Reading THE TERRIBLE HOURS is a spellbinding, heartbreaking and hopeful experience. It explains technicalities in everyday language and makes the reader hang onto every word through the developing scenarios. It reveals human determination to overcome impossible odds and retain hope for the survivors as well as the inventor. Had to read it through to the end before putting it down.
Peter Maas has produced a masterful story about a miraculous rescue that was all but forgotten. Having served on a U.S. Navy submarine rescue vessel, I remember what it was like to train for rescues on pitching decks while deploying unwieldy diving bells and deep water equipment. 'Swede is a legendary figure among submarine rescue sailors and this book gives him credit that he so richly deserves.This is a 'must read' for anyone who enjoys action adventure stories that really happened.
Spellbinding, cover to cover, page turner. Absolutely must read for anyone who likes real stand up and cheer heroics. This is one that Ron Howard should look into with an eye to making a great movie. On a par with Apollo 13 and Saving Private Ryan.
A great, spellbinding, tension filled, educational adventure. A must read!
An outstanding book that brings to light a hero America may have never have heard of. I only picked it up to flip through the first few pages, and put it down the next day when I was done. Highly recommended!
Although the naval community may be familar with the innovations of Charles 'Swede' Momsen, it is a shame his accomplishments may have eluded the rest of the American population. The Terrible Hours not only chronicles a horrific moment in submarine history, it introduces the reader to a genius ahead of his time. Not only was I inspired by how Momsen led the rescue mission, I was also intrigued by the loyalty he earned from those who knew him. Kudos to Peter Maas for sharing the story of this incredible man.

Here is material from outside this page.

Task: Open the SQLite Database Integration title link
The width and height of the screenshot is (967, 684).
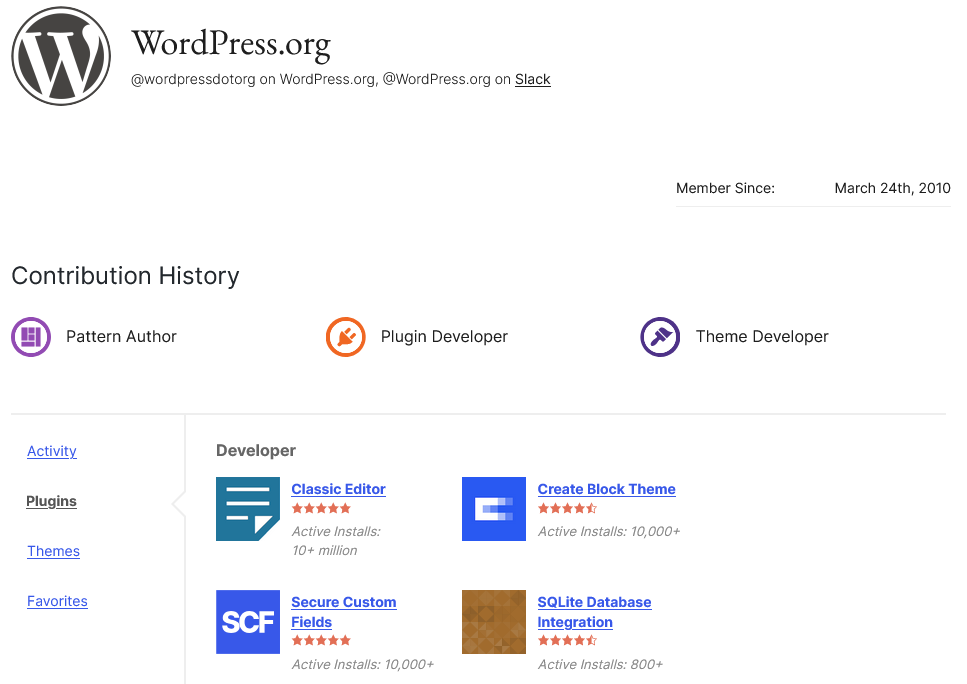Action: point(595,612)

In addition to inventing the Momsen Lung for deep sea rescue, Swede Momsen perfected the diving bell for sbmarine rescue while fighting Naval Department bureaucracy which resisted his efforts in improving submarine warfare throughout his career. He was known as the man 'who could get things done'; including---fixing defective torpedo firing pins in the South Pacific, perfecting breathing air mixtures for extreme depths, pushing for nuclear subs and their reconfiguration for prolonged undersea duty, and undoing the mail snafu in the Navy Dept during WWII.